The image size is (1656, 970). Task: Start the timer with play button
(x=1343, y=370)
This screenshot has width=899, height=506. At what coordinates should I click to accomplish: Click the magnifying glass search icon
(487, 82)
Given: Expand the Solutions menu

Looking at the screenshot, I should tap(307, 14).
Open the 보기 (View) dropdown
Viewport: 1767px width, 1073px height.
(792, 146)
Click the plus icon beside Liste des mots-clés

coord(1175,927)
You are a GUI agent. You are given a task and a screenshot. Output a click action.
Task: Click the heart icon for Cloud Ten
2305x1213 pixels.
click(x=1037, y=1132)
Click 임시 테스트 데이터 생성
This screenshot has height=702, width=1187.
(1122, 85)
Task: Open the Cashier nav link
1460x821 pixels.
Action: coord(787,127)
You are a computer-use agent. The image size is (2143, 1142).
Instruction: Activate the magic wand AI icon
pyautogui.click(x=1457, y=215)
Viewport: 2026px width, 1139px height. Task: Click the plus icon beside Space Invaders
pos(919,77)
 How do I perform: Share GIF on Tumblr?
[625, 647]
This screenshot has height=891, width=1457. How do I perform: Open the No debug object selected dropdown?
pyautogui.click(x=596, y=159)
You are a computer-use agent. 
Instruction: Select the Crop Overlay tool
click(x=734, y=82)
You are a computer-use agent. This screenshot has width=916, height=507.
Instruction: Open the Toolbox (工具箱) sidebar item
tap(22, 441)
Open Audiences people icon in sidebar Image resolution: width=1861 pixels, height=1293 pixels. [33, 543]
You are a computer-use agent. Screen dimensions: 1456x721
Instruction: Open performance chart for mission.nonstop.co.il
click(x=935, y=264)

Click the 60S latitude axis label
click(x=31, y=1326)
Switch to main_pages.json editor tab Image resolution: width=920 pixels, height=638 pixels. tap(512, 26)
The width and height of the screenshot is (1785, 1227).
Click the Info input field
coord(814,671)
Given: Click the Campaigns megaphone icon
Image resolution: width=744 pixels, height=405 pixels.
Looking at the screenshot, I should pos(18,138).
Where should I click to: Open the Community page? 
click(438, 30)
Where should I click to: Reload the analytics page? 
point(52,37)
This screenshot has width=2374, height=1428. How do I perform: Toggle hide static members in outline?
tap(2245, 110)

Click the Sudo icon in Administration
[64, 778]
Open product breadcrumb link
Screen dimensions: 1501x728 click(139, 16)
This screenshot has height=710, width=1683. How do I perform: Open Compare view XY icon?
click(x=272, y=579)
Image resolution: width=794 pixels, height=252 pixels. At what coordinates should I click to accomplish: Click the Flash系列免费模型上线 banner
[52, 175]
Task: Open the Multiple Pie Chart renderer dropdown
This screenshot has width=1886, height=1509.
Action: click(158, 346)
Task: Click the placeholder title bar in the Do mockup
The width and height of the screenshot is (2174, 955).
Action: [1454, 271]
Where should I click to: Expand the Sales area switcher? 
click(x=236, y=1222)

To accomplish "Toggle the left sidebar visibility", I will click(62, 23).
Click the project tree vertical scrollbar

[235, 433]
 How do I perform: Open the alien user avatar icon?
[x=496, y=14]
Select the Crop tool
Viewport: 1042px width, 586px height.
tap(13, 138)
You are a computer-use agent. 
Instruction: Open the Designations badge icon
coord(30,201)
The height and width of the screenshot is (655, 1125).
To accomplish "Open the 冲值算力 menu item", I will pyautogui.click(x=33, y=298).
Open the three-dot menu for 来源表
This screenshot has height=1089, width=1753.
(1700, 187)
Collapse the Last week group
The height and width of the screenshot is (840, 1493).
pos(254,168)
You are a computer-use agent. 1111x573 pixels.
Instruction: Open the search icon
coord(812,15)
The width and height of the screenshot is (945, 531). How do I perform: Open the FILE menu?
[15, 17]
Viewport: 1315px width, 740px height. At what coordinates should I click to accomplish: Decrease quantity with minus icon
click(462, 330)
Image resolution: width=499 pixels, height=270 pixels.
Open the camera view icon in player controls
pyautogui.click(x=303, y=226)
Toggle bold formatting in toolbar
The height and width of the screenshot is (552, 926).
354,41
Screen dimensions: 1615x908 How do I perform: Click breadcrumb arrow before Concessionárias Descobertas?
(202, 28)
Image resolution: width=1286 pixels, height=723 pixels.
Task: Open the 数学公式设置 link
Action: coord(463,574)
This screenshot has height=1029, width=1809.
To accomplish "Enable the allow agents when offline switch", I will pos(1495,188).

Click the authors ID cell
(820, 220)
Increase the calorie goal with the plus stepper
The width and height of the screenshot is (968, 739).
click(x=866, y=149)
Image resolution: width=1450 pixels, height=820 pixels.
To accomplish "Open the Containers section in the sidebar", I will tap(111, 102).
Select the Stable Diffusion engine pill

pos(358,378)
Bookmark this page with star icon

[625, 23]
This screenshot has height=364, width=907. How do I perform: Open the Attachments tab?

⁂

EXERCISE OBJECTIVE: The required answer is each line of the data in which the word "computer" appears.

ANSWER TO THE EXERCISE:
You are a computer-use agent. The image size is (2143, 1142).
You are a computer-use agent. 
You are a computer-use agent. This screenshot has width=916, height=507.
You are a computer-use agent. Screen dimensions: 1456x721
You are a computer-use agent. 
You are a computer-use agent. 1111x573 pixels.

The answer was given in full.